Texas Gov. Greg Abbott takes fire from all sides for indefinite National Guard border deployment
Texas Gov. Greg Abbott (R) has made his deployment of state police and National Guard troops to the U.S.-Mexico border a centerpiece of his re-election campaign. But a growing chorus has begun criticizing it as a politically motivated waste of $2 billion a year that has forced hundreds of part-time troops to deploy to the border with inadequate resources, a fuzzy mission, COVID outbreaks, cramped housing, and delayed paychecks, The New York Times reported Wednesday.

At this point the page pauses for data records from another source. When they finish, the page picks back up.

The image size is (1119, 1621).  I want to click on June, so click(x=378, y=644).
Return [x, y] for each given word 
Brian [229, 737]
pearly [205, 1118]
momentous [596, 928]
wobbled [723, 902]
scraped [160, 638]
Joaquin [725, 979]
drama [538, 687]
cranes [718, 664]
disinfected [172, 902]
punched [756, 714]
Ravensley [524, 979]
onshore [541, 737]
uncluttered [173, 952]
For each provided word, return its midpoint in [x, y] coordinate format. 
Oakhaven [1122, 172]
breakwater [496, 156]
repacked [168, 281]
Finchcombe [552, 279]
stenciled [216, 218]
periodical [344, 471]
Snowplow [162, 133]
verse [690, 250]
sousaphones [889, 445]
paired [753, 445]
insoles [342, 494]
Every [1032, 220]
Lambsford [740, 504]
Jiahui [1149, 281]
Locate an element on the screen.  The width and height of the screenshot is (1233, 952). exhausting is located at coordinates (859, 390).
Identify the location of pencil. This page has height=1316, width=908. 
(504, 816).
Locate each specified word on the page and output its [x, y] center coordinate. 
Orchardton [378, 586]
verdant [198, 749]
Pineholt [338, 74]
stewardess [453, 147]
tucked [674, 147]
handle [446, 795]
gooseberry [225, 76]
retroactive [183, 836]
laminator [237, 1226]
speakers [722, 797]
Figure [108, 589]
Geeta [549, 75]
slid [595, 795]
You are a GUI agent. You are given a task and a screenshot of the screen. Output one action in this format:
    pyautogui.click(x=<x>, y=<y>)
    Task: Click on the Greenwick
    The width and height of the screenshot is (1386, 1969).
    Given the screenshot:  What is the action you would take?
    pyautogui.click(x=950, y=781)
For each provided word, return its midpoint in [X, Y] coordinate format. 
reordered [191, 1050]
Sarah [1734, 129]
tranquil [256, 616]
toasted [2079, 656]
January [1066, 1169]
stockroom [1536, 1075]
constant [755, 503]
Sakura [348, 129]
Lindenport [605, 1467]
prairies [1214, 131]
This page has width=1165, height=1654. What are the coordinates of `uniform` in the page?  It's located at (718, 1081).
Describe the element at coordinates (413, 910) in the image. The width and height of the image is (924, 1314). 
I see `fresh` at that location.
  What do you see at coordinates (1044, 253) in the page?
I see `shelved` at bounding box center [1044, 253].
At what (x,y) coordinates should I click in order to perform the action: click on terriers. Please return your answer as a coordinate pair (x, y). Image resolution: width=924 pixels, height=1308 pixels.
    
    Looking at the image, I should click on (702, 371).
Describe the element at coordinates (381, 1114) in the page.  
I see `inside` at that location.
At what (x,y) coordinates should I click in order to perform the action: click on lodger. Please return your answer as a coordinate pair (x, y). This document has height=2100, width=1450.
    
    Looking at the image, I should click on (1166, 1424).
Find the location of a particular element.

Abbott's deployment, named Operation Lone Star, has been slammed this month by his likely Democratic gubernatorial opponent Beto O'Rourke but also Allen West, a conservative former Army lieutenant colonel and chairman of the Texas Republican Party who is challenging Abbott in the GOP primary. National Guard troops and veterans are speaking out, too.
Abbott launched Operation Lone Star last March, saying he had to deploy troops to bolster border security amid what he called President Biden's soft immigration enforcement. His office says that is still true. In September he requested 1,500 National Guard troops to join the 500 already at the border. After Fox News host Tucker Carlson began regularly attacking Abbott for not sending down more troops, Abbott quickly requested another 2,500 troops, the Times reports. By November, his office boasted of 10,000 National Guard members deployed to the border.
"But the Texas Guard could not reach those numbers solely with volunteers," the Times notes. "So the mission became mandatory," and "those called up had to report within weeks or, in some cases, a few days." Maj. Gen. Charles Aris said Guard members can expect to spend 365 days on the border mission, with probably two yearlong "turns."